C’è voluto un po’ di tempo per avere tra le mani – si fa per dire, trattandosi di un disco disponibile per ora solo in formato liquido/digitale – il nuovo lavoro dei Laeds, band che si distingue, oltre che per bravura e originalità, per il fatto di avere tre fratelli tra i suoi componenti.
Si tratta del loro terzo sforzo discografico, ma è anche la seconda parte di un concept iniziato col lavoro precedente: Bone Cage, questo il titolo della recente uscita presentata a Bressanone, dove la band ha il suo quartier generale, e in forma acustica al Carambolage di Bolzano, è una gran bella conferma per il quintetto guidato da Emanuele Colombi, cantante e chitarrista. Se già con la prima parte del concept, risalente ormai al 2019, ci aveva conquistato, Bone Cage riesce ad andare oltre, innanzitutto, nonostante venga considerato dai Laeds un EP, per durata non lo è di certo, in secondo luogo pur rientrando pienamente nel genere prog rock, tende a sfuggire alle classificazioni troppo rigide, il che è sempre una buona cosa.

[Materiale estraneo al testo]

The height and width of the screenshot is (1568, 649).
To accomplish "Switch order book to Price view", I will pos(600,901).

“Il fatto che i nostri brani siano di lunghezza mediamente alta – ci racconta Emanuele – ci impedisce di pubblicarlo con quella denominazione sulle piattaforme, ci era già successo col disco precedente (uscito anche in forma solida, n.d.r.), le piattaforme musicali hanno dei criteri per cui l’EP deve stare entro una certa durata, ma se i brani sono lunghi non ci si sta dentro… Bone Cage si aggira intorno alla mezz’ora. È stato un parto spaziale, ci abbiamo messo un sacco di tempo, in realtà buona parte del materiale era già scritto quando è uscito Homestage, ma poi siamo stati bloccati dalle limitazioni imposte dall’emergenza sanitaria”.

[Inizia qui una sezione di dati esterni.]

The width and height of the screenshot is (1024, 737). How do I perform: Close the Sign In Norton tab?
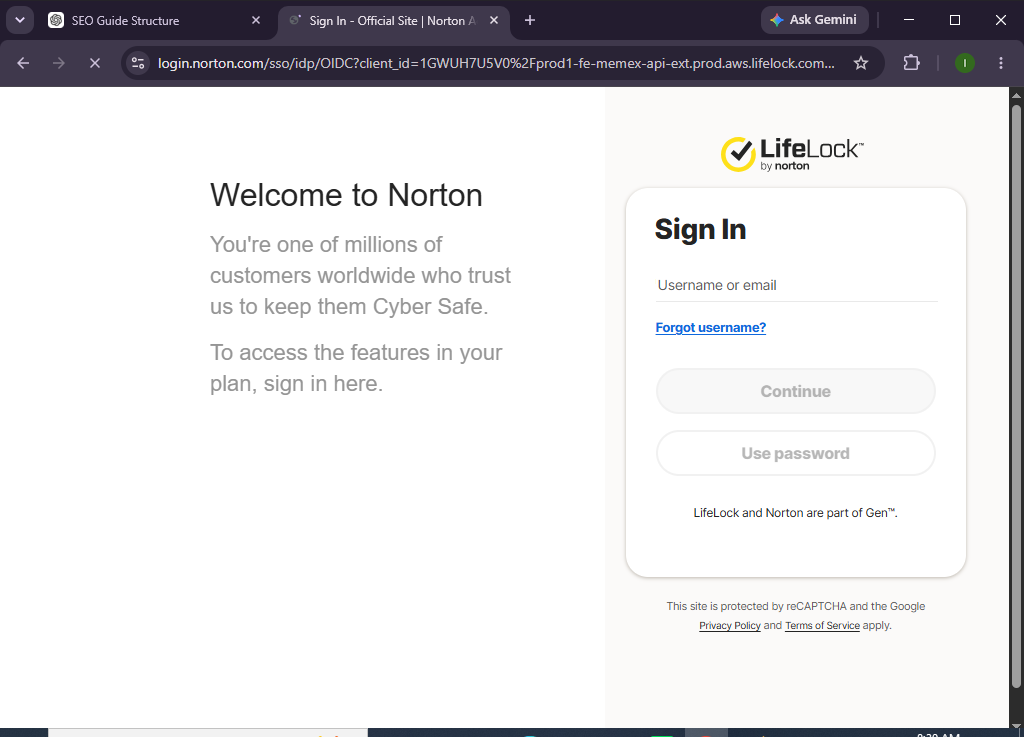(x=494, y=20)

Bone Cage è caratterizzato da un suono decisamente godibile e accurato che mette in evidenza il talento di questi cinque ragazzi: oltre a Emanuele, ci sono i suoi fratelli Lorenzo (batteria e voce) e Damiano (violino, tastiere e voce), il bassista Gabriele Gege Munini e il chitarrista Raffaele Barberio, tutti irrinunciabili per tessere le trame sonore di un concept non scontato imperniato su problematiche molto attuali, con una ridefinizione dell’idea dei sette vizi capitali.
“Chi segue il genere musicale a cui facciamo riferimento – prosegue a spiegare Colombi – sa che i testi non devono essere qualunque cosa, o c’è una storia da raccontare o c’è una sorta di missione sociale, o meglio un’ambizione. Rispetto al prog rock delle origini, nel cosiddetto neo prog a cui ci rifacciamo c’è meno Tolkien, meno medio evo. Non abbiamo pretese di lanciare messaggi che sveglino la gente, come John Lennon per intenderci, ma crediamo che già il puntare il dito su determinate piaghe sociali, dal suicidio minorile all’alcolismo, argomenti un po’ pericolosi da nominare, quasi tabù per la stampa, sia importante. Magari il nostro genere non è seguitissimo, ma siamo convinti che affrontare questi temi sia una cosa da non sottovalutare, e lo facciamo come siamo capaci, a modo nostro”.
Per realizzare Bone, i Laeds si sono affidati anche stavolta alla produzione di Mattia Mariotti che li aveva seguiti già in Homestage: “Lo abbiamo voluto tenere in squadra – conclude il cantante – perché siamo amici da sempre e ci siamo trovati bene a lavorare con lui, così come con i ragazzi del Blue Noise Studio di Mattarello. Per il missaggio invece non essendo stati del tutto convinti dal lavoro dello studio polacco che aveva fatto quello del disco precedente, ci siamo rivolti a Michele Quaini, insegnante al CPM di Milano. Il risultato è che il suono stavolta è molto più pieno, che è quello di cui avevamo bisogno essendo noi una band che pubblica su piattaforme come Spotify, dove si finisce in playlist mescolati con cose troppo differenti. Ma questo discorso è molto complesso e richiederebbe un ulteriore approfondimento”.